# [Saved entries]
++++++++++

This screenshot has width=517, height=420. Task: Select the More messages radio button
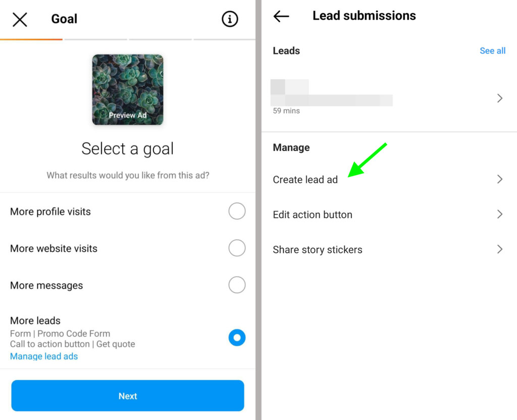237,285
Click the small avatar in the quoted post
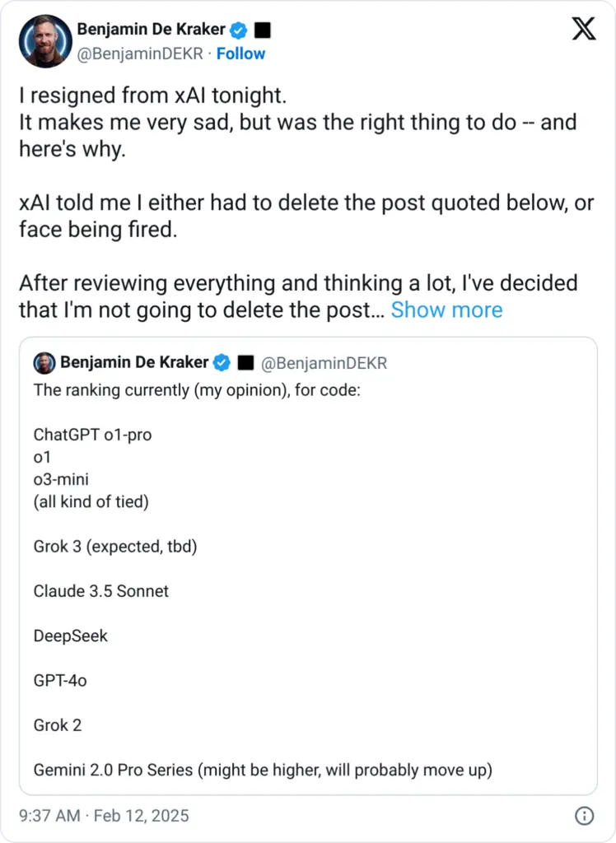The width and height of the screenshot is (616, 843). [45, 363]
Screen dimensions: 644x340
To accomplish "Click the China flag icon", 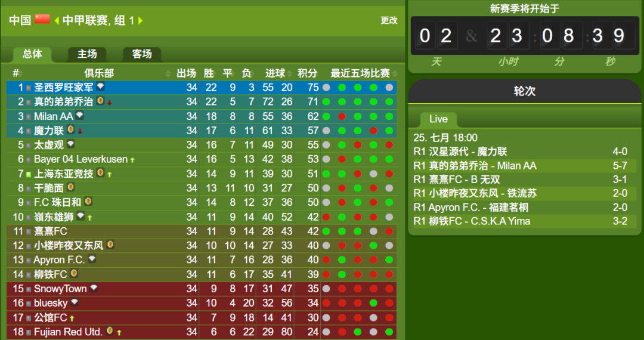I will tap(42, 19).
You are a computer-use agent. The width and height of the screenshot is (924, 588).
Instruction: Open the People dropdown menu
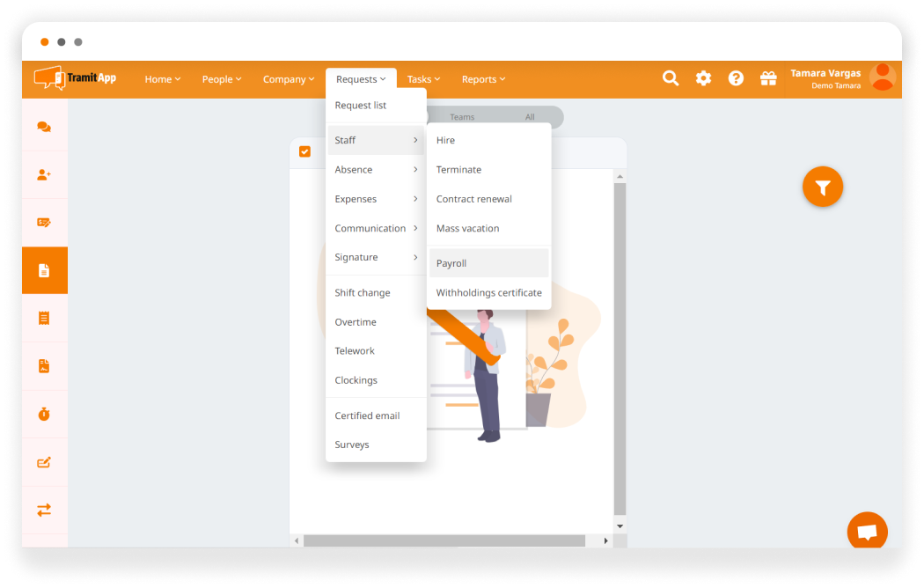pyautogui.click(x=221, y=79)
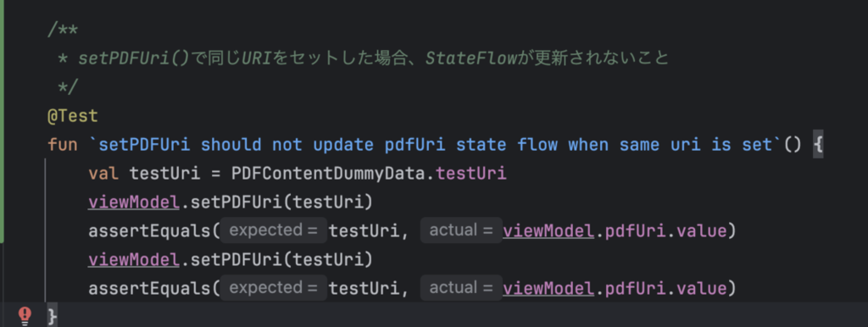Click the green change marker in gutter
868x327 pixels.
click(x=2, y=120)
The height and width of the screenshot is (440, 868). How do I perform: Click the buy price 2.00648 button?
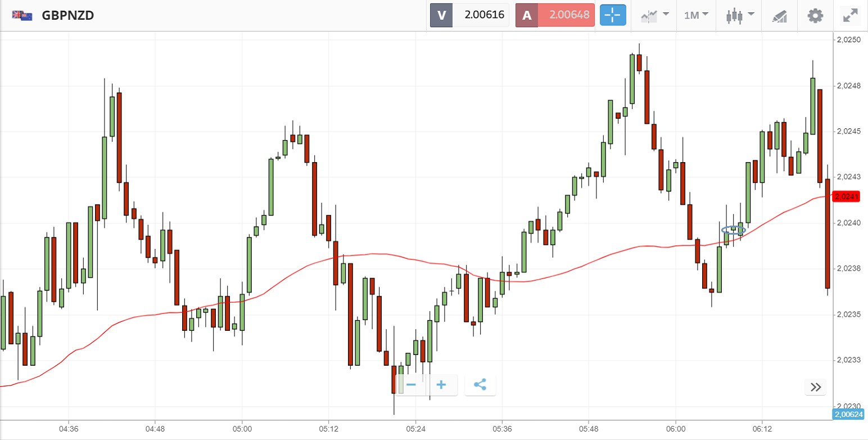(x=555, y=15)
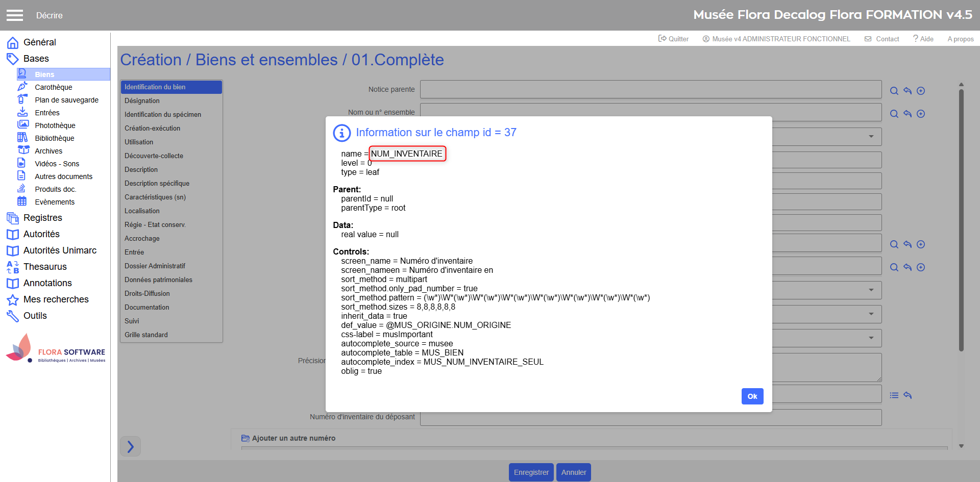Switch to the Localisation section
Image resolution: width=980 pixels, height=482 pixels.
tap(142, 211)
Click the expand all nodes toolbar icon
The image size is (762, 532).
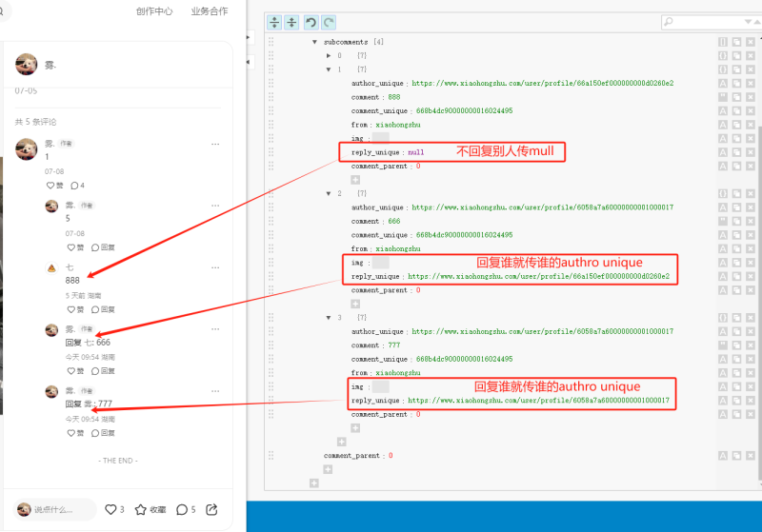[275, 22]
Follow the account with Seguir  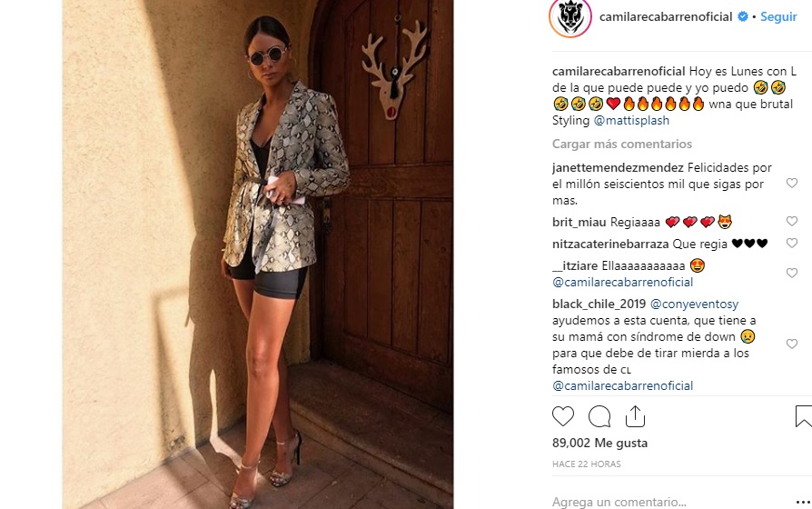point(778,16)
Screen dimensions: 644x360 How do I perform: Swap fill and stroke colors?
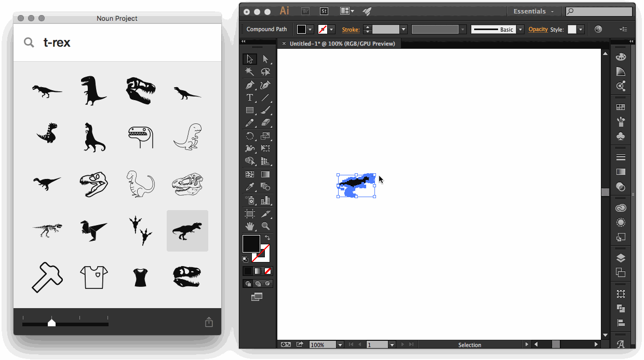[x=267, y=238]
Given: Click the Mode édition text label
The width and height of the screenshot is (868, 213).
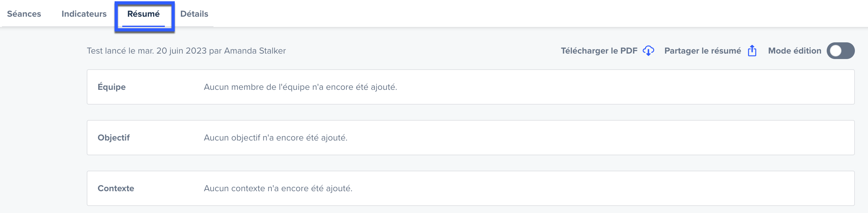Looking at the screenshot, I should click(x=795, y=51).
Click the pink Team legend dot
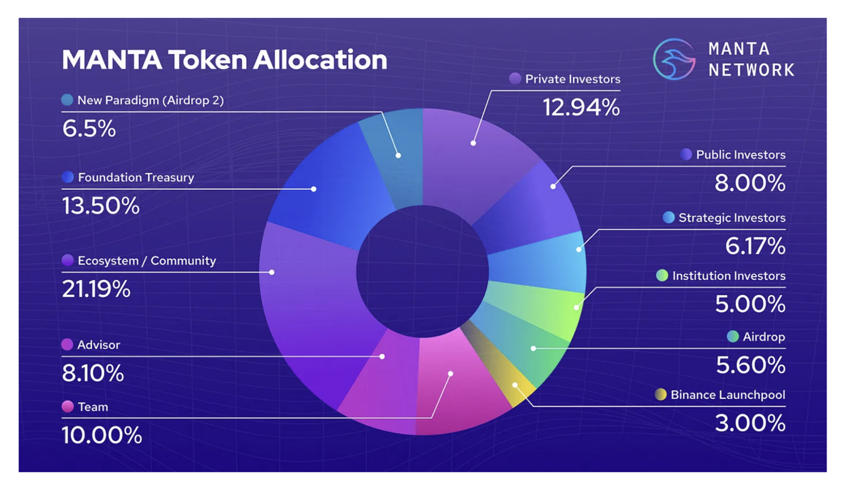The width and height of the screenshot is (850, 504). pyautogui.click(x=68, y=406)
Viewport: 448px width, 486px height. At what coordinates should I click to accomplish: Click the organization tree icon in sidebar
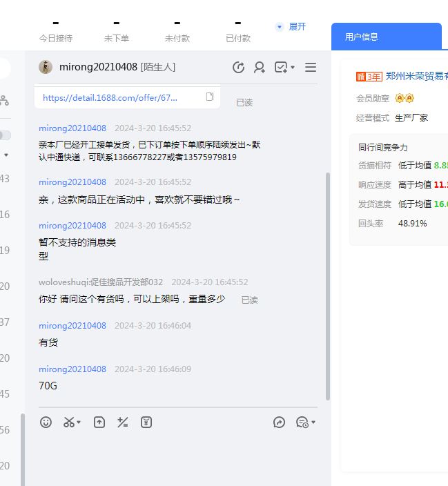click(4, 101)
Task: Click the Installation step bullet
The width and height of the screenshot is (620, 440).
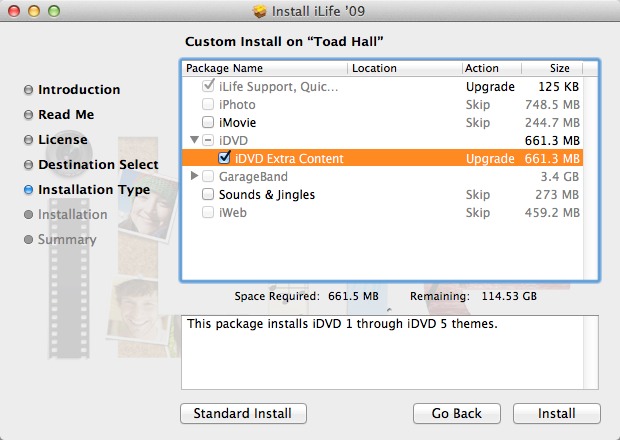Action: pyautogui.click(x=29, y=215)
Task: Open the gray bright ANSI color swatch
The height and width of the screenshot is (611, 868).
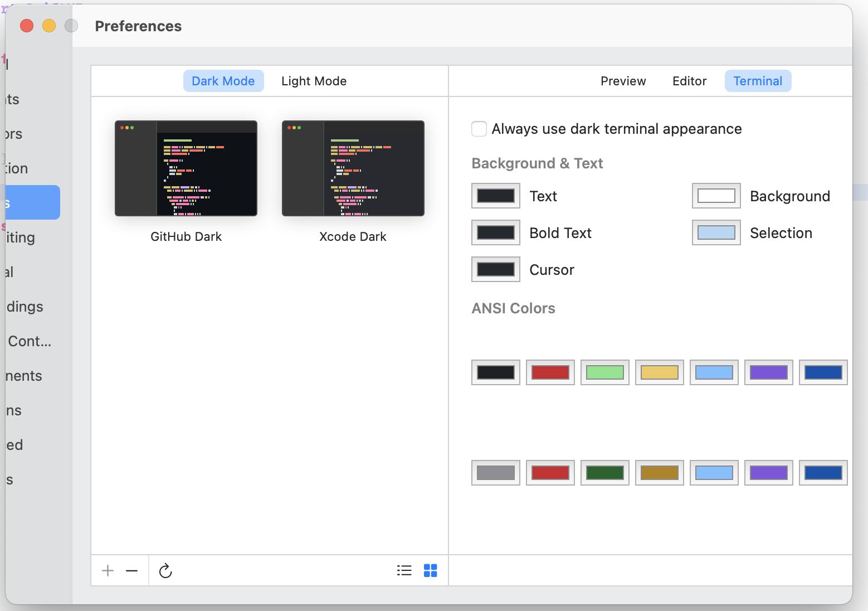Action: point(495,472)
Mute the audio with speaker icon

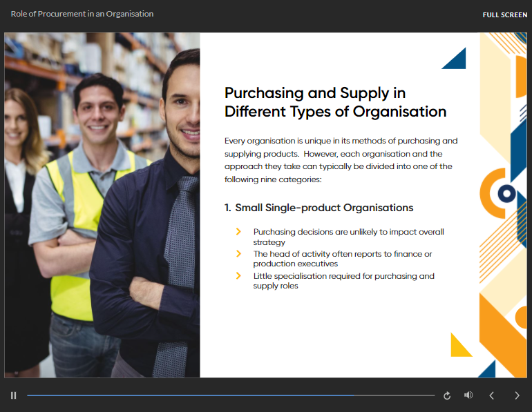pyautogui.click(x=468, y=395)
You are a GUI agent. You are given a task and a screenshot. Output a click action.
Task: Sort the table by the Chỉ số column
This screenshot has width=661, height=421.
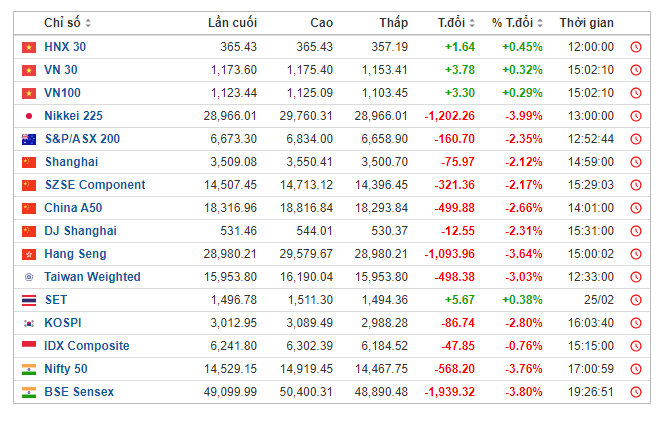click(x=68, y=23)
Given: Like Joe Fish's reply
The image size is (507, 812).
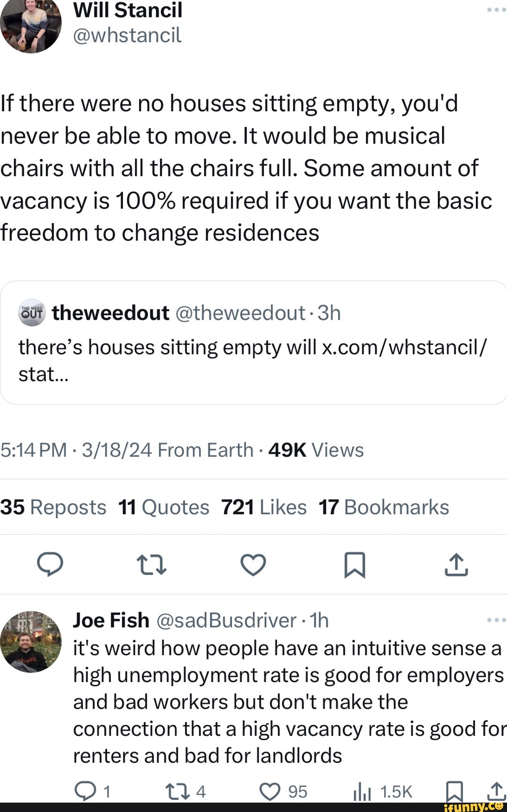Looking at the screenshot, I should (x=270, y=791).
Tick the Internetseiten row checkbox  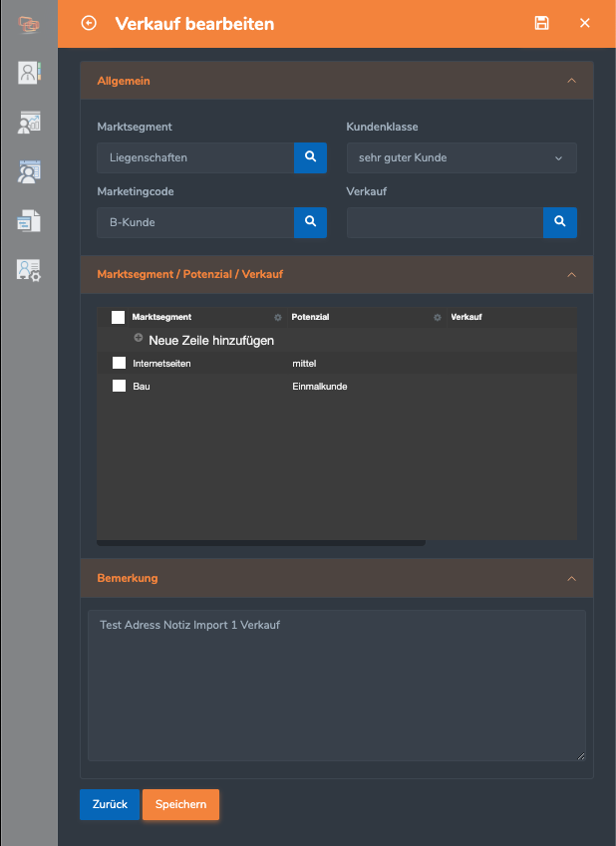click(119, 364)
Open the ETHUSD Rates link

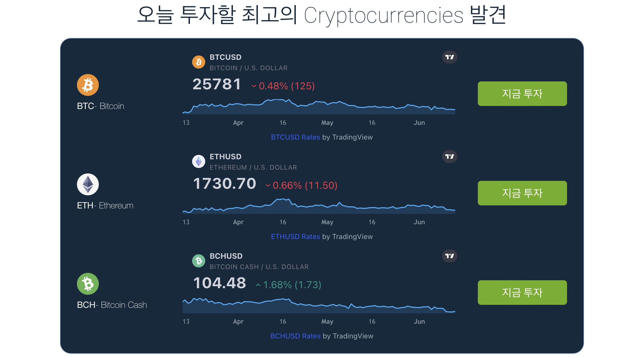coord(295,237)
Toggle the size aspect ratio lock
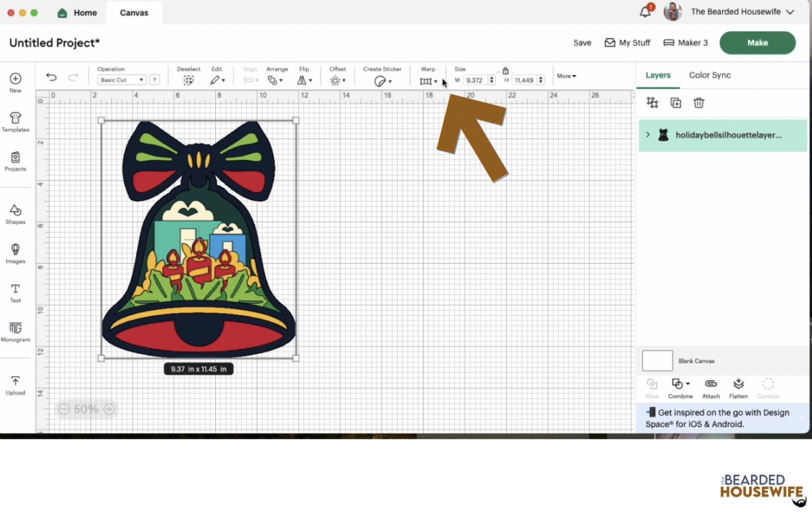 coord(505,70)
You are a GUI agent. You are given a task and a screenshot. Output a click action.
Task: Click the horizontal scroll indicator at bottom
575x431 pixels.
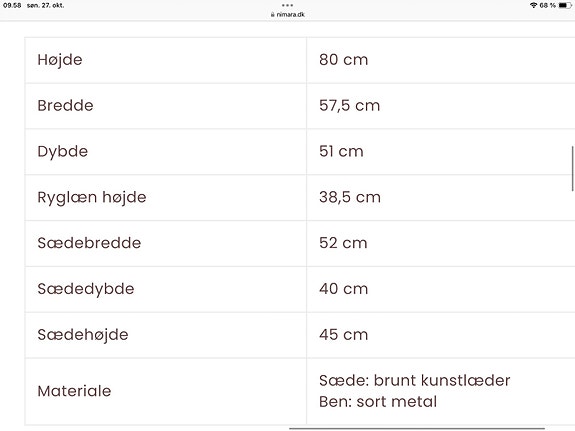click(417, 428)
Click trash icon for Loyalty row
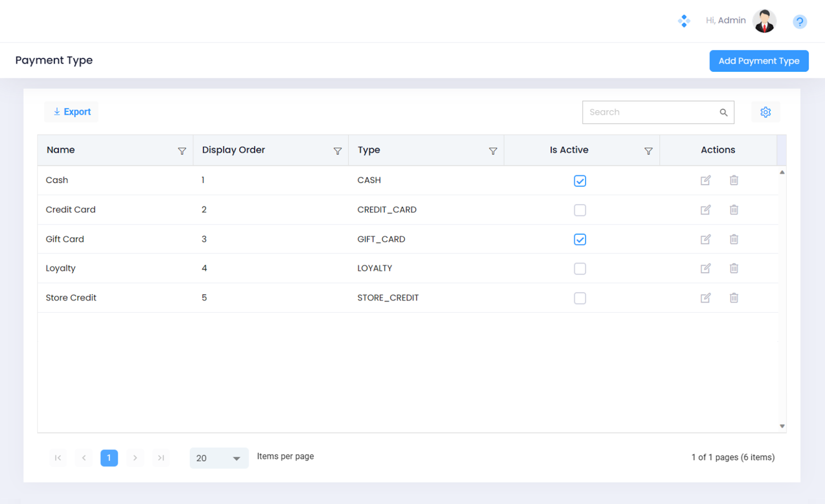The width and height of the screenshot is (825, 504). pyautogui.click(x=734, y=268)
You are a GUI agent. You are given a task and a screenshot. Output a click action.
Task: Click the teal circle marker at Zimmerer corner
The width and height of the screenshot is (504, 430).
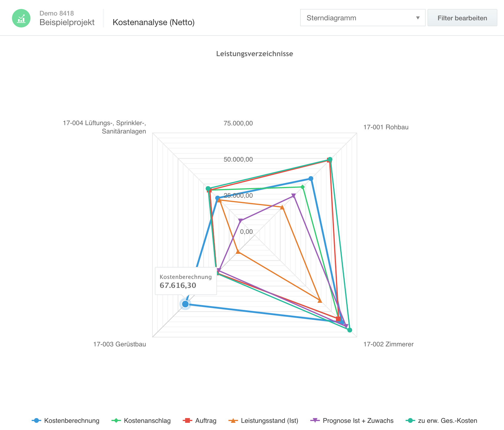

++++++++++

Your answer should hold only the lines from the line with "Click trash icon for Loyalty row" through the closing line of the records, restated exactly and free of pictures.

Click trash icon for Loyalty row
The width and height of the screenshot is (825, 504). pyautogui.click(x=734, y=268)
You are a GUI agent. You are given a task and a screenshot. Output a click action.
Task: Click the teal circle marker at Zimmerer corner
The width and height of the screenshot is (504, 430).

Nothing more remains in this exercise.